▸ GOAL
Reproduce every one of the entries below word for word, leaving nothing out.

(Extracted data entries)
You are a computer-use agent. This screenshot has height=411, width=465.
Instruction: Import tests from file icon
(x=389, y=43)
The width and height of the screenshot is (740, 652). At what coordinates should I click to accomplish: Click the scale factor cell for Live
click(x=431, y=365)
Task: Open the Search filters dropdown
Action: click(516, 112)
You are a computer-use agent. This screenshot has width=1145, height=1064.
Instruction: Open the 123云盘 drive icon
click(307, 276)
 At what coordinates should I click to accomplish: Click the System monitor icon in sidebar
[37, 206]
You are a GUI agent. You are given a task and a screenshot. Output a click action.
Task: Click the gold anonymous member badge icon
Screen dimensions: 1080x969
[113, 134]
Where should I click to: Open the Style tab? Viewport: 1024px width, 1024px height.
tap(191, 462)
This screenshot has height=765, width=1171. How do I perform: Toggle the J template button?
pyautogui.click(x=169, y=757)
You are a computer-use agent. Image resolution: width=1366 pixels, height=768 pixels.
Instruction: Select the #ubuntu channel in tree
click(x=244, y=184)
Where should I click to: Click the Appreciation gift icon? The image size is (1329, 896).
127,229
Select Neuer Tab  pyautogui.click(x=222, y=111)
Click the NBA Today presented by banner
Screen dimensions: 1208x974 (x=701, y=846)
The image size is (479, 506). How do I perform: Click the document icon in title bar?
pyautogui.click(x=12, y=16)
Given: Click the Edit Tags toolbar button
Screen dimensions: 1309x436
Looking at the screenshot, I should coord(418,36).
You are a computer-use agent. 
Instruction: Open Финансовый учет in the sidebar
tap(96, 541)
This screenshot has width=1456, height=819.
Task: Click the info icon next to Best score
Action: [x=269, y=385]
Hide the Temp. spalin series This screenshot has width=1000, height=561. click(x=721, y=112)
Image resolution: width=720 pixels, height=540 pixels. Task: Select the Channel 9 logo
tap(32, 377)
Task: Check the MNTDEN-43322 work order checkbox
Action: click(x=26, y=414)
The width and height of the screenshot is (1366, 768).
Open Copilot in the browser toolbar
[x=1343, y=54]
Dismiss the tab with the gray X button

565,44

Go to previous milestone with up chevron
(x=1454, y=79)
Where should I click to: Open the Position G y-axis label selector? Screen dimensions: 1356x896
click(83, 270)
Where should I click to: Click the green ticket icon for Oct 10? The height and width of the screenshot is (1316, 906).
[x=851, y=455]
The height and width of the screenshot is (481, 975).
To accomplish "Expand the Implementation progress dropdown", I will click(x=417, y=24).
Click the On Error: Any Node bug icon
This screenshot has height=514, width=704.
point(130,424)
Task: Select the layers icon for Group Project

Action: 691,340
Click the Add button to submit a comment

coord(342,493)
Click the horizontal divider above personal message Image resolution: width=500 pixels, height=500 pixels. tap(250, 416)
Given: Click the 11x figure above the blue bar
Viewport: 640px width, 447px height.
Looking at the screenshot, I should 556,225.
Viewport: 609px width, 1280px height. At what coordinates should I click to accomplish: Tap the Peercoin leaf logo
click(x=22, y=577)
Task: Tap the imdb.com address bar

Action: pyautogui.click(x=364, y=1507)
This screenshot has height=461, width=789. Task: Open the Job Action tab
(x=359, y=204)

▸ REPLY
You are a computer-use agent. This screenshot has height=411, width=465.
Instruction: Import tests from file icon
(x=389, y=43)
The width and height of the screenshot is (740, 652). At what coordinates should I click to accomplish: Click the scale factor cell for Live
click(x=431, y=365)
Task: Open the Search filters dropdown
Action: click(516, 112)
You are a computer-use agent. This screenshot has width=1145, height=1064.
Instruction: Open the 123云盘 drive icon
click(307, 276)
 At what coordinates should I click to accomplish: Click the System monitor icon in sidebar
[37, 206]
You are a GUI agent. You are given a task and a screenshot. Output a click action.
Task: Click the gold anonymous member badge icon
Screen dimensions: 1080x969
[113, 134]
Where should I click to: Open the Style tab? Viewport: 1024px width, 1024px height.
tap(191, 462)
This screenshot has height=765, width=1171. How do I perform: Toggle the J template button?
pyautogui.click(x=169, y=757)
You are a computer-use agent. Image resolution: width=1366 pixels, height=768 pixels.
Instruction: Select the #ubuntu channel in tree
click(x=244, y=184)
Where should I click to: Click the Appreciation gift icon? The image size is (1329, 896).
127,229
Select Neuer Tab  pyautogui.click(x=222, y=111)
Click the NBA Today presented by banner
Screen dimensions: 1208x974 (x=701, y=846)
The image size is (479, 506). How do I perform: Click the document icon in title bar?
pyautogui.click(x=12, y=16)
Given: Click the Edit Tags toolbar button
Screen dimensions: 1309x436
Looking at the screenshot, I should coord(418,36).
You are a computer-use agent. 
Instruction: Open Финансовый учет in the sidebar
tap(96, 541)
This screenshot has width=1456, height=819.
Task: Click the info icon next to Best score
Action: [x=269, y=385]
Hide the Temp. spalin series This screenshot has width=1000, height=561. click(x=721, y=112)
Image resolution: width=720 pixels, height=540 pixels. Task: Select the Channel 9 logo
tap(32, 377)
Task: Check the MNTDEN-43322 work order checkbox
Action: click(x=26, y=414)
The width and height of the screenshot is (1366, 768).
Open Copilot in the browser toolbar
[x=1343, y=54]
Dismiss the tab with the gray X button

565,44

Go to previous milestone with up chevron
(x=1454, y=79)
Where should I click to: Open the Position G y-axis label selector? Screen dimensions: 1356x896
click(83, 270)
Where should I click to: Click the green ticket icon for Oct 10? The height and width of the screenshot is (1316, 906).
[x=851, y=455]
The height and width of the screenshot is (481, 975).
To accomplish "Expand the Implementation progress dropdown", I will click(x=417, y=24).
Click the On Error: Any Node bug icon
This screenshot has height=514, width=704.
point(130,424)
Task: Select the layers icon for Group Project

Action: 691,340
Click the Add button to submit a comment

coord(342,493)
Click the horizontal divider above personal message Image resolution: width=500 pixels, height=500 pixels. tap(250, 416)
Given: Click the 11x figure above the blue bar
Viewport: 640px width, 447px height.
Looking at the screenshot, I should 556,225.
Viewport: 609px width, 1280px height. At what coordinates should I click to accomplish: Tap the Peercoin leaf logo
click(x=22, y=577)
Task: Tap the imdb.com address bar

Action: pyautogui.click(x=364, y=1507)
This screenshot has height=461, width=789. Task: Open the Job Action tab
(x=359, y=204)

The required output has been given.